銀の十字架のデスカード
銀色の十字架に花が絡み、凝った書体の銀色の文字が散りばめられています。デスカードにこのような表現は不謹慎だということは重々承知した上で申し上げますが、少々、ゴージャスな印象のカードではないでしょうか。
このカードは1812年に生まれ1899年に亡くなった方のカードです。19世紀をほぼ全て生きたと言ってよい、この方にふさわしい意匠なのかも知れません。デスカードを多数扱っており、これは私の思い込みも多分にありますが、その方の人生にほんの僅か触れたような気持ちになることがあるものです。
1899年、フランス、パリ製。サイズは約7×11センチです。
古いものですので、縁などに傷みがあります。
✴︎デスカードについて✴︎
デスカードは亡くなった方のお葬式などで配られるカードで、裏にはその人の名前や生年月日、どのような人柄であったのかの説明、それとお祈りの言葉などが書かれています。意匠も様々で、静謐で厳かで美しいものです。
時々古い聖書に挟まっていますが、これはお葬式の時に記念に配られ、それを聖書に挟んだままにしておき、時々見返して故人を偲ぶ為だと思われます。

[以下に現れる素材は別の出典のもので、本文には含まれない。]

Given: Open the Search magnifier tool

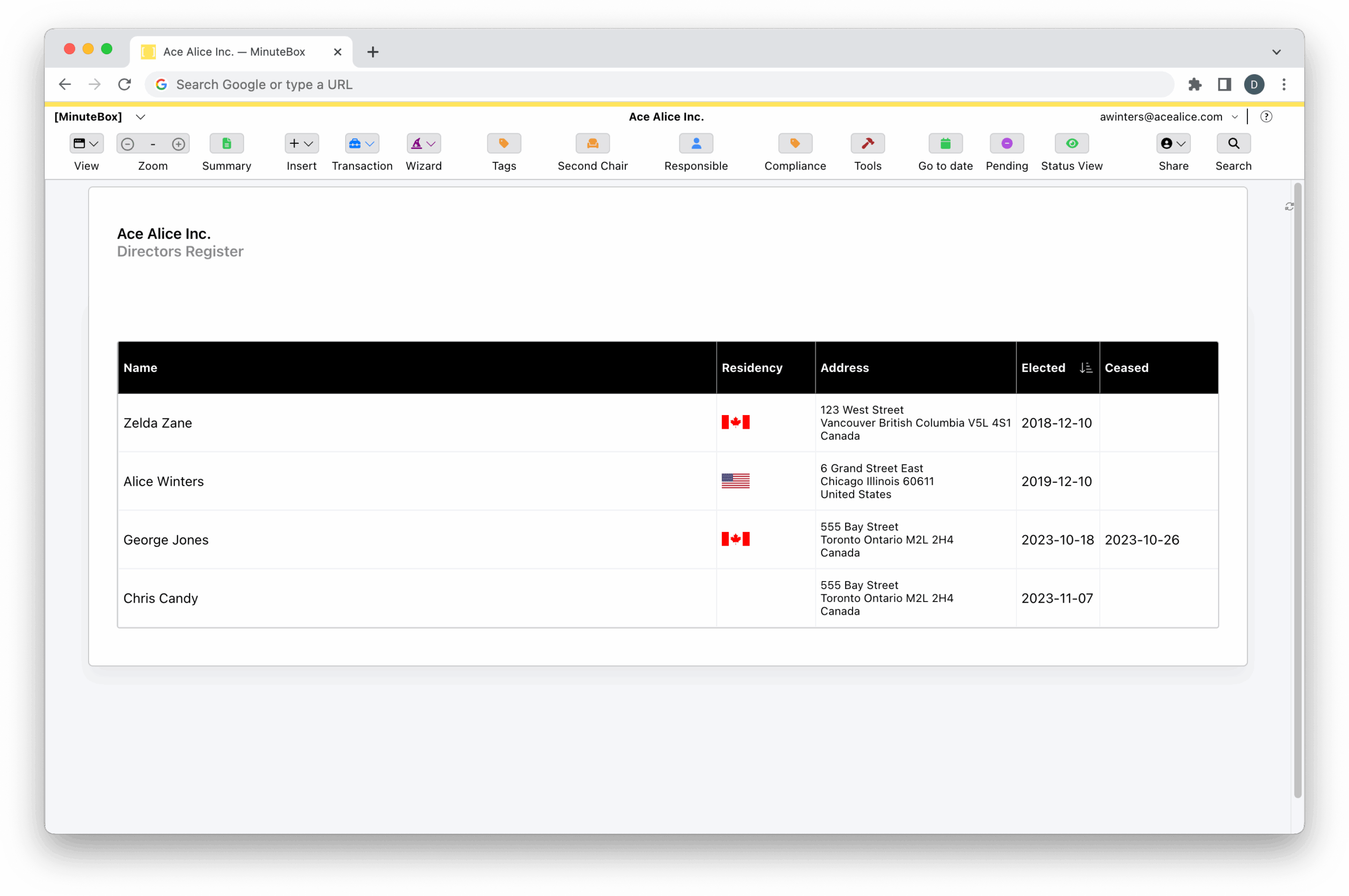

デスカードの絵を描いた作者は高名な画家では無いかもしれませんが、どれも美しく工夫が凝らされています。時には稚拙な画力のカードもありますが、悲しみを救いに昇華する為に描かれた絵にはやはり力があると思います。ささやかながら死者の冥福を祈り、生者の慰めを助け、いずれは誰もが逝く時の心の支えになるのでしょう。死を優しく受け入れようとする素敵な文化ではないでしょうか。
こちらの商品は店頭展示品のため、売り切れの場合がございます。また、古いもの性質上、汚れや傷もございます。どうぞご理解下さいませ。